BEGIN RECORDS PROVIDED

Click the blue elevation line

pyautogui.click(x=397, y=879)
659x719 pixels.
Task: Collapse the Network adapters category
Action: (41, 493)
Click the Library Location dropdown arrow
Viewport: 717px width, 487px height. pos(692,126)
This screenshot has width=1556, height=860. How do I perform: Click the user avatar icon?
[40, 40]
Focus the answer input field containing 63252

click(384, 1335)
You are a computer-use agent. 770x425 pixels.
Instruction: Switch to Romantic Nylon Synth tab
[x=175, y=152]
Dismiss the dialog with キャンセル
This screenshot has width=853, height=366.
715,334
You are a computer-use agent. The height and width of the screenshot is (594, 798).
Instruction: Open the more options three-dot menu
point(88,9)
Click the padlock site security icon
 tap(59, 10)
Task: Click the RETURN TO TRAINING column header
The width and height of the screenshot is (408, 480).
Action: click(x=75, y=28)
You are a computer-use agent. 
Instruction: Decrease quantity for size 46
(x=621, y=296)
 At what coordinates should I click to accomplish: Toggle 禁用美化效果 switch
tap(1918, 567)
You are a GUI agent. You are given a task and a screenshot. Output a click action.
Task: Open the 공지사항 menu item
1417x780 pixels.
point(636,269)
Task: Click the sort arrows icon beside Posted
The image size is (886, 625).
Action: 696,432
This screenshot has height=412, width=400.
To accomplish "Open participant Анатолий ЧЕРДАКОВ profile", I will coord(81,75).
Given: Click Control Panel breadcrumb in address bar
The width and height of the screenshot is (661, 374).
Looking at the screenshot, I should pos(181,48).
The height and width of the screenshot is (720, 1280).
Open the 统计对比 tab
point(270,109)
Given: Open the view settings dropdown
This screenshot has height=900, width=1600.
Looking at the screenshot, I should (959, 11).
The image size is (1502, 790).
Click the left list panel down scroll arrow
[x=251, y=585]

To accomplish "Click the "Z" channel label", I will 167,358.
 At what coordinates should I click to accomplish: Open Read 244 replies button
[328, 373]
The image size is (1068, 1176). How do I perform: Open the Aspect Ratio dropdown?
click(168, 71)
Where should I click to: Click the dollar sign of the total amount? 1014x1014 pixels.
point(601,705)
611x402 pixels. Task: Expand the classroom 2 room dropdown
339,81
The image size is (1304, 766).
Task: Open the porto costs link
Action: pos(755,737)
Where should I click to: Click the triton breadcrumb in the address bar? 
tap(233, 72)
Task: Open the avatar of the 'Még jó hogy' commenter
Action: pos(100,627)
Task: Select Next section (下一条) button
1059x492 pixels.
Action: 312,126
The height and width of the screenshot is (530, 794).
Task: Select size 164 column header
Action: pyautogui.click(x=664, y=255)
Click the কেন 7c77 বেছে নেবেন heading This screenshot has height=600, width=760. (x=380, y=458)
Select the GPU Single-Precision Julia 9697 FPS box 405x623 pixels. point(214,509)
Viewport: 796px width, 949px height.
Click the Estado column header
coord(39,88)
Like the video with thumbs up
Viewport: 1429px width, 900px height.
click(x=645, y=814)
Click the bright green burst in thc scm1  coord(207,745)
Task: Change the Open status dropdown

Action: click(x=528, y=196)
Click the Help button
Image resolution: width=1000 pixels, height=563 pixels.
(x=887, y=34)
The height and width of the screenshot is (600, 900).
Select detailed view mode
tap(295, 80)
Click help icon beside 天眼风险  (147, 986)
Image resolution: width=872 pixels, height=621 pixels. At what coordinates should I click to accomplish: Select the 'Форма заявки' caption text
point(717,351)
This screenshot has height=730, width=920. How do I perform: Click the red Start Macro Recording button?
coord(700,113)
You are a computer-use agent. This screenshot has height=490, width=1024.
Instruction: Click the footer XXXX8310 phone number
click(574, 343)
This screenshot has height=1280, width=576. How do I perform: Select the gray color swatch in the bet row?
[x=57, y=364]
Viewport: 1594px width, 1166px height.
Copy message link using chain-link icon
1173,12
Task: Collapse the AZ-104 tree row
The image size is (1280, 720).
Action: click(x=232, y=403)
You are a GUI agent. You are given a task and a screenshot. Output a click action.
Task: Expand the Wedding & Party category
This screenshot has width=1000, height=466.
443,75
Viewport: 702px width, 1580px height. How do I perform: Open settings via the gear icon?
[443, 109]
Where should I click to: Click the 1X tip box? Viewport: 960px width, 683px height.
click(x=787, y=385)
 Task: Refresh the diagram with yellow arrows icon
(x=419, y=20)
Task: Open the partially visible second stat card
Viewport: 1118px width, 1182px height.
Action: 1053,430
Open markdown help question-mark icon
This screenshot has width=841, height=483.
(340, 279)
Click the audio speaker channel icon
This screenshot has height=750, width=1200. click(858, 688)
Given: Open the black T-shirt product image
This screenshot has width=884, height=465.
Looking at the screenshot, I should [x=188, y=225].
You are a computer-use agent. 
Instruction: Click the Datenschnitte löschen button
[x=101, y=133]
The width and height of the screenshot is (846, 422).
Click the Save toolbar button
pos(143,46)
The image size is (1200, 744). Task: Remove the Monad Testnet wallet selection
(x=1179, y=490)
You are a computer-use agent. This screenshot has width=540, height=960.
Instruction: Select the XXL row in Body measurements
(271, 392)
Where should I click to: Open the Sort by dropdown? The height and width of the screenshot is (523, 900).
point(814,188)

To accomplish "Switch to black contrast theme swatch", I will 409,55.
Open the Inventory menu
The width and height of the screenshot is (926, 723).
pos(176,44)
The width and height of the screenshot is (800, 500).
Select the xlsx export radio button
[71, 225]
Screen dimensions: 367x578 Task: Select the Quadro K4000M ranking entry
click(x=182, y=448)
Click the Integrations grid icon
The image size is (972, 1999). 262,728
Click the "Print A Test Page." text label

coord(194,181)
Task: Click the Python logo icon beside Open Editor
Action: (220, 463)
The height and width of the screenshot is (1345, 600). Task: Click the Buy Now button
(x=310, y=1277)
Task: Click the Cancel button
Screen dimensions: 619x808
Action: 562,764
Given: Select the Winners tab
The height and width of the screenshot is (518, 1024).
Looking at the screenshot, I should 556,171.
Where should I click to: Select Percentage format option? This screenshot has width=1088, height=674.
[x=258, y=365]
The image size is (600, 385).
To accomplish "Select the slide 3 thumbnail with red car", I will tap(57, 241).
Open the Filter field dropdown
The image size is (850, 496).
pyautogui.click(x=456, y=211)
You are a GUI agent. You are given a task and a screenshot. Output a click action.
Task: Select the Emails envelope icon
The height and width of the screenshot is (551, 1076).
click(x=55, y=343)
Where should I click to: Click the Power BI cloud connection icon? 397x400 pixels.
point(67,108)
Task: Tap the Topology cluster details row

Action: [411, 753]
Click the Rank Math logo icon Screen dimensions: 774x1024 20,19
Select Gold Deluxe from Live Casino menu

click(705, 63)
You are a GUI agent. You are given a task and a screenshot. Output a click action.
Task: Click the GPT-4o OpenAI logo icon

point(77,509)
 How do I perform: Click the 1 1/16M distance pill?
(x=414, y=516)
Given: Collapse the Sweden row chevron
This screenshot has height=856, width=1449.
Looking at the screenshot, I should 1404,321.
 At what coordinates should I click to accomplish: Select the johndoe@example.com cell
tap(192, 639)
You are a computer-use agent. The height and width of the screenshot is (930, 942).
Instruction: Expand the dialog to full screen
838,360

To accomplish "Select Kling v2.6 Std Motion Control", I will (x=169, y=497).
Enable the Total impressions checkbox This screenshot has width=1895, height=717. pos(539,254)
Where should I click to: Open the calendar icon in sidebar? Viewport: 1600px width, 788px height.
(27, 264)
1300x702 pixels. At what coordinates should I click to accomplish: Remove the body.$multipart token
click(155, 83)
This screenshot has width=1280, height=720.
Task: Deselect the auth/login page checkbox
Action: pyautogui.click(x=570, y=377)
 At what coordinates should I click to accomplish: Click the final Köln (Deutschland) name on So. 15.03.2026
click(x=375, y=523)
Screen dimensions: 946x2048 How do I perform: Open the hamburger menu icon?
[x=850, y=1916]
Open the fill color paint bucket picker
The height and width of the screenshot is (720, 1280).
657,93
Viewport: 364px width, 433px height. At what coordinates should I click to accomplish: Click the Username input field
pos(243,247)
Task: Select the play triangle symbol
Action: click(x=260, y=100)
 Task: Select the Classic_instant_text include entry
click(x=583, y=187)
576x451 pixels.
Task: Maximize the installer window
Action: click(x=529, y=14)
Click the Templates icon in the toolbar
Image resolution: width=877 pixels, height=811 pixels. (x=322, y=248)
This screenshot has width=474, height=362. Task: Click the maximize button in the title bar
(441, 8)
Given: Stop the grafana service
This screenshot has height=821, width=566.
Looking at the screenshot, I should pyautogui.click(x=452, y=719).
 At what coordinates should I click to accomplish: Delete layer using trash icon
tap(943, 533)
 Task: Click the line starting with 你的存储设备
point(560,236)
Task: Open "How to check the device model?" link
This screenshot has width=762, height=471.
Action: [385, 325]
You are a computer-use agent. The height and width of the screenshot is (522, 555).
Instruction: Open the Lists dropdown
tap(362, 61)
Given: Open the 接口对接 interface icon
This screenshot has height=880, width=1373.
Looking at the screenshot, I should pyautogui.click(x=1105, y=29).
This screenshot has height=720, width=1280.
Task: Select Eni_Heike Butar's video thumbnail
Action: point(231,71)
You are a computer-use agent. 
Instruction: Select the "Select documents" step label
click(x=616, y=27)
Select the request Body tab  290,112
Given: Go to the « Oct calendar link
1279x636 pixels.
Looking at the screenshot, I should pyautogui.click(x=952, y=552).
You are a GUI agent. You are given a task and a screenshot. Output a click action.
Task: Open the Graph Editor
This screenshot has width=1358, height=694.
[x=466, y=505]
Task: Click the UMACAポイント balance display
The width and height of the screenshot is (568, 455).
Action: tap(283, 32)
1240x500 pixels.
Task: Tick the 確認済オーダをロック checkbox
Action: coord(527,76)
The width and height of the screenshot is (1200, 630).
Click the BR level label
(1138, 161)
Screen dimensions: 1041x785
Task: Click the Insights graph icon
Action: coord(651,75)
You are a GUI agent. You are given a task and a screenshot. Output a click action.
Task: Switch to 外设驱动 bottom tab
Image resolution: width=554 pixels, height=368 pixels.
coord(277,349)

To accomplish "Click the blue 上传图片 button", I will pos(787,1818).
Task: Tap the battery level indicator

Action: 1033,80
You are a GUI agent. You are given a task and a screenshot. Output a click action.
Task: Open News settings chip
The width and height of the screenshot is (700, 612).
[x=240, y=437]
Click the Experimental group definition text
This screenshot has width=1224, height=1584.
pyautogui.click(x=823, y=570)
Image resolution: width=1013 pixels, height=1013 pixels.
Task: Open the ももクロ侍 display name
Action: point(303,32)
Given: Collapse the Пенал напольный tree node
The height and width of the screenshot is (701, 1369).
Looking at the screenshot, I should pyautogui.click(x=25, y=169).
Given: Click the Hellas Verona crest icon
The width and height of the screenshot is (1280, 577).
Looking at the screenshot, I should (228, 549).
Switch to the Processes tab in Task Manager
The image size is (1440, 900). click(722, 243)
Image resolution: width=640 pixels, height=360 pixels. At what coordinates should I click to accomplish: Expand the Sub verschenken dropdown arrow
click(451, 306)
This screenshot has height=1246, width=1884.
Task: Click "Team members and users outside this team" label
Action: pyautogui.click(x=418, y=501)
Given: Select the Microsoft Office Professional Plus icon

END RECORDS PROVIDED

REQUIRED WORK:
Return only the lines of the records in which the string "tree" appears.

YOUR RESPONSE:
Task: Collapse the AZ-104 tree row
Given: Collapse the Пенал напольный tree node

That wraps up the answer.